Today, after returning from a week long visit to the parents house I came home. Unfortunately it seems that very little has changed in my absence re: the dishes. But let bygones be bygones! I thought it'd be nice to have a little list of my roommates here (considering there are 6 of us!). In order to keep the anonymity I haven't used any real names.
The Lazy Roommate (TLR): Previously my best friend from university. I say previously because she attempted to befriend someone else last year and, in the process, began to completely shut me out hurting my feelings and inevitably leading me to completely ignore her (mature, I know). However, she failed to see that anything she'd done was wrong and that I was just being weird because of something else. So far, I'm not even sure if she considers me her best friend any more. I suppose you could say I've had that whole glass shattering of the illusion when it comes to her. She's a very fundamentally selfish person and relies on having a large group of friends to make her feel good about herself. I'm just not sure if I can be best mates with someone like that (however rude of me that may seem). Regardless, I try to stay on the bright side of things but I feel I'm always been let down by her behaviour.
The Fitness Freak (FF): is just that! A fitness nut who wakes up at 5.30 every morning in order to go for a run. She also loves to go clubbing at least twice a week and has a financial accountant as a boyfriend who spend just about every waking minute (and every night) at our house. I don't really mind this; he's a really nice guy, very easy to get along with!
Daniel: He is without a doubt one of the nicest people I have ever met. He'll politely ask if you need any washing thrown in for a load, send you flowers on your birthday...I'm only scraping the surface here because I can't think of a good example! Plain and simple, this guy will bend over backwards simply to make other people smile (I mean that in a strictly non-sexual sense, no matter how dirty the sentence sounds!). That said, this can be a downside as he's completely non-confrontational and TLR usually abuses his giving nature to make her life a little easier.
Spike: Somewhat of a recluse. Very shy, very odd sense of humour...he often doesn't get the jokes you make (or even worse thinks you're being serious when you say "Damn I'm cold" and it's 35C outside or make any sort of blatantly sarcastic comment). He's such a lovable fool though...and I mean that in the best sense of the word "fool".

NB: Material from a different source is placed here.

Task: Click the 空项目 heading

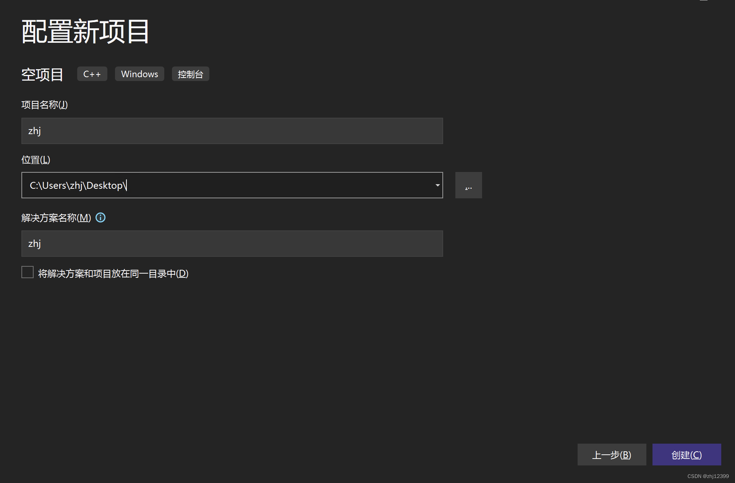Action: (42, 75)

Leah: Headstrong and independent. Leah is not one to sit back and take any shit from anybody! She's brutally honest, which can be both a positive and negative thing. Positive because it gets any issues out in the open so they can be dealt with. Negative because sometimes her being blunt exacerbates the situation.
And onto today's escapades!
Anywho, towards the late morning TLR and the fitness freak left the house. Now, I'll briefly mention how those things usually work. My room is quite close to the front door and in order to get out of the house you have to walk past my (usually) open door. It's been a common courtesy of everyone to say "bye" or "I'm going _____, see you later" as you leave the house. Although so far, this hasn't been what TLR does. She just walks out without a word behind her.
Today was no different. The two walked out without a word returning around 4.30 in the afternoon with a myriad of shopping bags behind them. This left me a little hurt...for one, I wasn't invited or even considered to join them. The fact that I've been away for a week meant that I've been keen to spend time with my roommates and to be so blatantly ignored (intentionally or otherwise) was quite hurtful. I confronted TLR when they got home:
Me: Hey, how come I wasn't invited along?
TLR: Er...we planned it on Wednesday but didn't end up going then so we went today!
I'm not sure if she thought that I said something else, but I'm fairly certain it was quite audible. Although "we planned it earlier" is without a doubt the most pathetic excuse I've heard for a while....I mean even I can think up better things than that. Even a "Sorry! Totally forgot you were even home!" would've been better. Yet here I sit, without an apology and feeling excluded by the very people I live with. Currently I'm tossing up whether or not to confront them about it. Nothing mean (although believe me, petty behaviour has crept into my mind as a possibility!) just explaining something along the lines of:
"Hey, I just wanted to say that I felt quite left out today when you didn't think to invite me shopping. Whether it was just that you didn't think of me or, God forbid, didn't want me along I just wanted to let you know that it made me feel quite excluded..."
Man, typing that out now it just sounds so...guilt-trippy. Although I suppose that's what I'm after; the actual recognition of someone else's feelings by TLR.
My one regret is bringing in her washing today and folding it all neatly for her. A thankless task which has gone all but unnoticed. I suppose the laundry fairies are hard at work again!